__What to produce__
Without skipping a line, reproduce the entries exactly.

((

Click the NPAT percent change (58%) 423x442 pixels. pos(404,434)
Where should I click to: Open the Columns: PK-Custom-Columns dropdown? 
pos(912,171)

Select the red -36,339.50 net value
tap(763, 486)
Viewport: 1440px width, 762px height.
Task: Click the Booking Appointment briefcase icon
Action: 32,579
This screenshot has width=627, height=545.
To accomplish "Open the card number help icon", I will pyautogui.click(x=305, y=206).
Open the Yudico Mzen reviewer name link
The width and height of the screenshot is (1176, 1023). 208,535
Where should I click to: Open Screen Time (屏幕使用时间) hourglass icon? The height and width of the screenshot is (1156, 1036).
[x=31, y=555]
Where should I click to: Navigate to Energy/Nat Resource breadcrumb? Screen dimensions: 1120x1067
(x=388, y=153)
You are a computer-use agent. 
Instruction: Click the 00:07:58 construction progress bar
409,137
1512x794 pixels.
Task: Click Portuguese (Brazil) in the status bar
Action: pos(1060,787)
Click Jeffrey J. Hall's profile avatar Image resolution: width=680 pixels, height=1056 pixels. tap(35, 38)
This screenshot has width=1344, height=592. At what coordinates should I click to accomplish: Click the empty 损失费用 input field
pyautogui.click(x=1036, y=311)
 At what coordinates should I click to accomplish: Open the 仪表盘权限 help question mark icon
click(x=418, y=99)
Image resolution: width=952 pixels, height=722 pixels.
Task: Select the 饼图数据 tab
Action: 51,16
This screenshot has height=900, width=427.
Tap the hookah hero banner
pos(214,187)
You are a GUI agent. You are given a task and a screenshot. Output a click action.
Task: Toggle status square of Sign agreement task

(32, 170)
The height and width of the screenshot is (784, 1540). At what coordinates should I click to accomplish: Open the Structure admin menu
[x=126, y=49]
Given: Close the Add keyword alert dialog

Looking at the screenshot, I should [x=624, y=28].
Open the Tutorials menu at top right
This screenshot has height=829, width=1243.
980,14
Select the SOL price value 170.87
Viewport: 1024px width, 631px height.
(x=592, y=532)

))

__Exercise solution__
Click the NPAT percent change (58%) 423x442 pixels. pos(404,434)
Where should I click to: Open the Columns: PK-Custom-Columns dropdown? 
pos(912,171)

Select the red -36,339.50 net value
tap(763, 486)
Viewport: 1440px width, 762px height.
Task: Click the Booking Appointment briefcase icon
Action: 32,579
This screenshot has width=627, height=545.
To accomplish "Open the card number help icon", I will pyautogui.click(x=305, y=206).
Open the Yudico Mzen reviewer name link
The width and height of the screenshot is (1176, 1023). 208,535
Where should I click to: Open Screen Time (屏幕使用时间) hourglass icon? The height and width of the screenshot is (1156, 1036).
[x=31, y=555]
Where should I click to: Navigate to Energy/Nat Resource breadcrumb? Screen dimensions: 1120x1067
(x=388, y=153)
You are a computer-use agent. 
Instruction: Click the 00:07:58 construction progress bar
409,137
1512x794 pixels.
Task: Click Portuguese (Brazil) in the status bar
Action: pos(1060,787)
Click Jeffrey J. Hall's profile avatar Image resolution: width=680 pixels, height=1056 pixels. tap(35, 38)
This screenshot has width=1344, height=592. At what coordinates should I click to accomplish: Click the empty 损失费用 input field
pyautogui.click(x=1036, y=311)
 At what coordinates should I click to accomplish: Open the 仪表盘权限 help question mark icon
click(x=418, y=99)
Image resolution: width=952 pixels, height=722 pixels.
Task: Select the 饼图数据 tab
Action: 51,16
This screenshot has height=900, width=427.
Tap the hookah hero banner
pos(214,187)
You are a GUI agent. You are given a task and a screenshot. Output a click action.
Task: Toggle status square of Sign agreement task

(32, 170)
The height and width of the screenshot is (784, 1540). At what coordinates should I click to accomplish: Open the Structure admin menu
[x=126, y=49]
Given: Close the Add keyword alert dialog

Looking at the screenshot, I should [x=624, y=28].
Open the Tutorials menu at top right
This screenshot has height=829, width=1243.
980,14
Select the SOL price value 170.87
Viewport: 1024px width, 631px height.
(x=592, y=532)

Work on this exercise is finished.